Problem description - Convert the lines starting at the one containing "Task: Click the weight" and ending at the one containing "click(60, 460)" into a Markdown table with the columns Row and Line, numbering each row and omitting blank lines.

Information supplied -
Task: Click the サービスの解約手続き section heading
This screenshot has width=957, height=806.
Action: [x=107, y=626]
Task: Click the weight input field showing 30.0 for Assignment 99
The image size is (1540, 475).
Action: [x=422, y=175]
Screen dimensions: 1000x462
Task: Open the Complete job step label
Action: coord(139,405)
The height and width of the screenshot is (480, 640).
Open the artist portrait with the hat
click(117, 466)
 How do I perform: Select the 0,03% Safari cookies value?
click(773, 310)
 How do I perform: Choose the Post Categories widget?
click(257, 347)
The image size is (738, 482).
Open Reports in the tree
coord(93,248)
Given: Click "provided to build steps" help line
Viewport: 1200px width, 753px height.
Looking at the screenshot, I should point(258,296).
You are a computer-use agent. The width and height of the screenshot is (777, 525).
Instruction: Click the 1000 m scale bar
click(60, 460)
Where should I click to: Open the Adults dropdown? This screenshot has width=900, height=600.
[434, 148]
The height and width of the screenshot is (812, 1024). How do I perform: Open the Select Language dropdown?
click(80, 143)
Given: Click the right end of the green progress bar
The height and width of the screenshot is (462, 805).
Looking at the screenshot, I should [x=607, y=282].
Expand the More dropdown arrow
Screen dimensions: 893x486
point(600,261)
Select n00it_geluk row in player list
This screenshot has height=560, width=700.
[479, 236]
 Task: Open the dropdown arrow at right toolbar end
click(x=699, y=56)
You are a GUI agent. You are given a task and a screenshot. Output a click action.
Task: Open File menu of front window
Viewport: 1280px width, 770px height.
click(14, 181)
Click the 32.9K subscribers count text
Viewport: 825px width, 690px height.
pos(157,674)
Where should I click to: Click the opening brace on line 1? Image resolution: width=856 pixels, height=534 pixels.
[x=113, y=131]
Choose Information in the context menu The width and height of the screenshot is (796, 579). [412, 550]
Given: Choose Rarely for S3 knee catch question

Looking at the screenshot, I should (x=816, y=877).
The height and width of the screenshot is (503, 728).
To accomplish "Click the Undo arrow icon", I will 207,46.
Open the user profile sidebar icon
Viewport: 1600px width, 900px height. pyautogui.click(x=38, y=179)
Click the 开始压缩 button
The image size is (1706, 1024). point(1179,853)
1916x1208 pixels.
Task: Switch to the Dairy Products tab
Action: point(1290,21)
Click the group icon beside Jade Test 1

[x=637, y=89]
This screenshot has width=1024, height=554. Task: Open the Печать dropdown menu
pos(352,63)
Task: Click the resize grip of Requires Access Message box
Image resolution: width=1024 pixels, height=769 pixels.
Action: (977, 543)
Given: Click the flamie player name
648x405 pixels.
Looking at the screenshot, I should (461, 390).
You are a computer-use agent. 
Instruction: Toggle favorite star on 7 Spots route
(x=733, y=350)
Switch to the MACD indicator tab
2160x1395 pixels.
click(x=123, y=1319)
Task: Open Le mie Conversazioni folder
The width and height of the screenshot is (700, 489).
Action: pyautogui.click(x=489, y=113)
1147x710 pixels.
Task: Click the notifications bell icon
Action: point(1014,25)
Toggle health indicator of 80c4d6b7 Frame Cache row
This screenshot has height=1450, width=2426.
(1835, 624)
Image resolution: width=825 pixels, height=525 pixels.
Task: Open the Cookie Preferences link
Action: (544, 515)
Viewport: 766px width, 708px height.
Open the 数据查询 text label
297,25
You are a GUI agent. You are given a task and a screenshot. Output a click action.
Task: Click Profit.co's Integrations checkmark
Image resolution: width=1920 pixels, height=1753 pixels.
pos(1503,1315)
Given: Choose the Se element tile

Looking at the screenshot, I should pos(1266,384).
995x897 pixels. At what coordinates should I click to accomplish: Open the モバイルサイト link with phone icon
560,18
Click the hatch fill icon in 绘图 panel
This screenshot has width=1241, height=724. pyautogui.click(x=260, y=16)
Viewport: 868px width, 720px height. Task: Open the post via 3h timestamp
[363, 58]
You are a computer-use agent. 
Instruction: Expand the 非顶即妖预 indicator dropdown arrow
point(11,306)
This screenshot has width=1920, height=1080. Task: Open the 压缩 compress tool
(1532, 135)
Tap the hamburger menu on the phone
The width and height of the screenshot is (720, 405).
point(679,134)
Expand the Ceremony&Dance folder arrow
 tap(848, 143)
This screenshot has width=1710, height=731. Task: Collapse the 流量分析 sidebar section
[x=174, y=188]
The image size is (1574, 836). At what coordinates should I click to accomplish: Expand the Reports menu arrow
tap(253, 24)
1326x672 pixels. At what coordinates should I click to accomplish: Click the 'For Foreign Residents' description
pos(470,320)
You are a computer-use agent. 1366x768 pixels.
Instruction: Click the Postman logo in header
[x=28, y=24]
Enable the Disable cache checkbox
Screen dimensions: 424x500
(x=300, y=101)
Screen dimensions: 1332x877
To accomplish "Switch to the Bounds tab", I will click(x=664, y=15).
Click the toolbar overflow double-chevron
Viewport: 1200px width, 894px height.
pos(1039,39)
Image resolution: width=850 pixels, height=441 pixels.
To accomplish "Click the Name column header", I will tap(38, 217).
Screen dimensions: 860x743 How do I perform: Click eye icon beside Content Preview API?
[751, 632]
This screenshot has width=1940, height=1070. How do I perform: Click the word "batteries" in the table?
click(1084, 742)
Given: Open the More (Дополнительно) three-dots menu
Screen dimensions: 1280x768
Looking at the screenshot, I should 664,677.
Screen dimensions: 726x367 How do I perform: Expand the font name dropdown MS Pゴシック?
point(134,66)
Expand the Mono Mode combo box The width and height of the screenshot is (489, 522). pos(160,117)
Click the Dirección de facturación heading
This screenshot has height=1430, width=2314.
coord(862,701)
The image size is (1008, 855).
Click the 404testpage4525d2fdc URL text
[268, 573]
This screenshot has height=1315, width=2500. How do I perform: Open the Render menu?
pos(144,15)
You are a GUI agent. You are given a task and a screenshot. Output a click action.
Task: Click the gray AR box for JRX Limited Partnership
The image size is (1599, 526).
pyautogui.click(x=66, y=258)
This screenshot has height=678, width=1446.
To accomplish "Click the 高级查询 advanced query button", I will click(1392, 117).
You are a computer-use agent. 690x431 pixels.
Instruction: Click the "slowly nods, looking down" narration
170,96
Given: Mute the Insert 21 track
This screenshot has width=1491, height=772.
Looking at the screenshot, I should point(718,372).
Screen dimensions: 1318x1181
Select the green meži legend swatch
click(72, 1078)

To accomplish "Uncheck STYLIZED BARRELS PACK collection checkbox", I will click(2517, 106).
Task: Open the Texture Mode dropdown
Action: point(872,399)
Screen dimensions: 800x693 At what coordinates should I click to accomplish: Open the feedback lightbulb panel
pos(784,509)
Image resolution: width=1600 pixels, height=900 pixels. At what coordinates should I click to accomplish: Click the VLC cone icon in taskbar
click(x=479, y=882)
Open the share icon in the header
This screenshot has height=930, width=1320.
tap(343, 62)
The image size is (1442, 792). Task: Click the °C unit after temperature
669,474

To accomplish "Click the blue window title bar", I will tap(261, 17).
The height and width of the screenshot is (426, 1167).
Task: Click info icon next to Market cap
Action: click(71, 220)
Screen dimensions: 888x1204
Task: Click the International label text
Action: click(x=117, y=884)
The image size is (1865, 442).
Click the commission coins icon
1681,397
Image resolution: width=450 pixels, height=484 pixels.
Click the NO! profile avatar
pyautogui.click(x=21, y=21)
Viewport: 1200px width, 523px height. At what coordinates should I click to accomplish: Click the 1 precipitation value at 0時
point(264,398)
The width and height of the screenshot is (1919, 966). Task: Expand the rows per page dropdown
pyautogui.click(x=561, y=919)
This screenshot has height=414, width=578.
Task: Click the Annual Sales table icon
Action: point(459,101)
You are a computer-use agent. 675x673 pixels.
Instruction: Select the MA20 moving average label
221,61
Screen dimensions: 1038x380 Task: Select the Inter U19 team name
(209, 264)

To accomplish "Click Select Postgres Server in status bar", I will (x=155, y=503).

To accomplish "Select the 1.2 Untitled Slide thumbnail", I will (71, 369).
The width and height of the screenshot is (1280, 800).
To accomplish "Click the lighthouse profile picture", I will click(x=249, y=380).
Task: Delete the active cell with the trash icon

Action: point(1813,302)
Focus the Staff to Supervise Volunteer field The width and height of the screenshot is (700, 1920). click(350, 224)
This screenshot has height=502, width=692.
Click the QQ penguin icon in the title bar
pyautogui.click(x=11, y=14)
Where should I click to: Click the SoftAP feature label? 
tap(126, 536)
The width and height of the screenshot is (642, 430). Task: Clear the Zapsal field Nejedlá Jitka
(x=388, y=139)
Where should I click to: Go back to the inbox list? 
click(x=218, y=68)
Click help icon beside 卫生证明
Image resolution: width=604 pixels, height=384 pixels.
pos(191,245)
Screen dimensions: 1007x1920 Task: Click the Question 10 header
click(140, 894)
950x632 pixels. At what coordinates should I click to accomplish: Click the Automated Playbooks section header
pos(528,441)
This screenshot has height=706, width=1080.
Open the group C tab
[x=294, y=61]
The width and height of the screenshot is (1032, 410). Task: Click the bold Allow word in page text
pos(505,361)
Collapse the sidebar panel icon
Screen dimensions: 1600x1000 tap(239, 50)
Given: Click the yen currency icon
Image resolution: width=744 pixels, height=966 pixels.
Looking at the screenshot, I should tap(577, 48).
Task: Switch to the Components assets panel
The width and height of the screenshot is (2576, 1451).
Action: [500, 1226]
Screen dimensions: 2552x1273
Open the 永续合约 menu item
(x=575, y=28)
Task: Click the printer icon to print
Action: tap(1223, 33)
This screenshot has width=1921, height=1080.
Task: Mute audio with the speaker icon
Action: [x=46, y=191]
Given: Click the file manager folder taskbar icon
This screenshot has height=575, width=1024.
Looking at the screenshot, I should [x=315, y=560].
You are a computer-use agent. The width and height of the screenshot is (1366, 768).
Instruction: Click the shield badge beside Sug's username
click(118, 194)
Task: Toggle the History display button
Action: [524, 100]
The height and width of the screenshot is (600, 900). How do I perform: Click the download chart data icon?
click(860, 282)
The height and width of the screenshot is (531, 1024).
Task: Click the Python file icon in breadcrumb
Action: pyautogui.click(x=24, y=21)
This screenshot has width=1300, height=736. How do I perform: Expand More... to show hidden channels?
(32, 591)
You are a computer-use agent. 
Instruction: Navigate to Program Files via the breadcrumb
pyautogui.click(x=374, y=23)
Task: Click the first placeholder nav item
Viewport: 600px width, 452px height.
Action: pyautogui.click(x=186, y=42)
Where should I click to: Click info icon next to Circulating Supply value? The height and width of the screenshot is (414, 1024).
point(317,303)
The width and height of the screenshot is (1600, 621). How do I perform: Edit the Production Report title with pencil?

Answer to this problem -
| Row | Line |
|---|---|
| 1 | Task: Click the weight input field showing 30.0 for Assignment 99 |
| 2 | The image size is (1540, 475). |
| 3 | Action: [x=422, y=175] |
| 4 | Screen dimensions: 1000x462 |
| 5 | Task: Open the Complete job step label |
| 6 | Action: coord(139,405) |
| 7 | The height and width of the screenshot is (480, 640). |
| 8 | Open the artist portrait with the hat |
| 9 | click(117, 466) |
| 10 |  How do I perform: Select the 0,03% Safari cookies value? |
| 11 | click(773, 310) |
| 12 |  How do I perform: Choose the Post Categories widget? |
| 13 | click(257, 347) |
| 14 | The image size is (738, 482). |
| 15 | Open Reports in the tree |
| 16 | coord(93,248) |
| 17 | Given: Click "provided to build steps" help line |
| 18 | Viewport: 1200px width, 753px height. |
| 19 | Looking at the screenshot, I should point(258,296). |
| 20 | You are a computer-use agent. The width and height of the screenshot is (777, 525). |
| 21 | Instruction: Click the 1000 m scale bar |
| 22 | click(60, 460) |